Databricks Light (also known as Data Engineering Light) is the Databricks packaging of the open source Apache Spark runtime. It provides a runtime option for jobs that don’t need the advanced performance, reliability, or autoscaling benefits provided by Databricks Runtime. In particular, Databricks Light does not support:
- Delta Lake
- Autopilot features such as autoscaling
- Highly concurrent, interactive clusters
- Notebooks, dashboards, and collaboration features
- Databricks Runtime for ML
- Connectors to various data sources and BI tools.
Databricks Light is a runtime environment for jobs (or “automated workloads”). You can select Databricks Light only when you create or schedule a JAR, Python, or spark-submit job and attach a cluster to that job; you cannot use Databricks Light to run notebook jobs or interactive workloads.
Databricks Light can be used in the same workspace with data engineering and data analytics clusters. You don’t need to request a separate workspace to get started.

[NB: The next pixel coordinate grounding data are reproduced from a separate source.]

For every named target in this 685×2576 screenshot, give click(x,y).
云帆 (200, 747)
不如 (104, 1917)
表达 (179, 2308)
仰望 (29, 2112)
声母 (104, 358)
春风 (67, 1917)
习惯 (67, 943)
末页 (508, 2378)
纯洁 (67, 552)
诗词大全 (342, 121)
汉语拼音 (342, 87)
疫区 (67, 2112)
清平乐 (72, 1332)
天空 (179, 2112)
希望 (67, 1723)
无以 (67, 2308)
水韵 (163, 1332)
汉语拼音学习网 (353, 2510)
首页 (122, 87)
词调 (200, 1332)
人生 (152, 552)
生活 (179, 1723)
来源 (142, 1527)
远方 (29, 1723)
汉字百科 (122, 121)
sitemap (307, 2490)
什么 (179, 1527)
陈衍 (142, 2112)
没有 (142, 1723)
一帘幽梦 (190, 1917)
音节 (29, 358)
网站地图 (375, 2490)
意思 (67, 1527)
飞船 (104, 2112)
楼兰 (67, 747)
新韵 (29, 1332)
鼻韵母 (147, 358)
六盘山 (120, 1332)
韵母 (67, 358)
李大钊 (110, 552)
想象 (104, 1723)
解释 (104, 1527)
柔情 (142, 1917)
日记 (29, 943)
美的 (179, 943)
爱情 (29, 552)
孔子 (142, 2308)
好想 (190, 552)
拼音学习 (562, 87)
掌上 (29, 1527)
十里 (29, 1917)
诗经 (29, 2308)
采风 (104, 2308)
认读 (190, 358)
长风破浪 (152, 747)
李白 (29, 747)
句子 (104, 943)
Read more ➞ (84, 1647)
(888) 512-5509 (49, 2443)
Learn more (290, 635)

What’s in Databricks Light?
The release schedule of Databricks Light runtime follows the Apache Spark runtime release schedule. Any Databricks Light version is based on a specific version of Apache Spark. See the following release notes for more information:
Create a cluster using Databricks Light
When you create an automated cluster, select a Databricks Light version from the Databricks Runtime Version drop-down.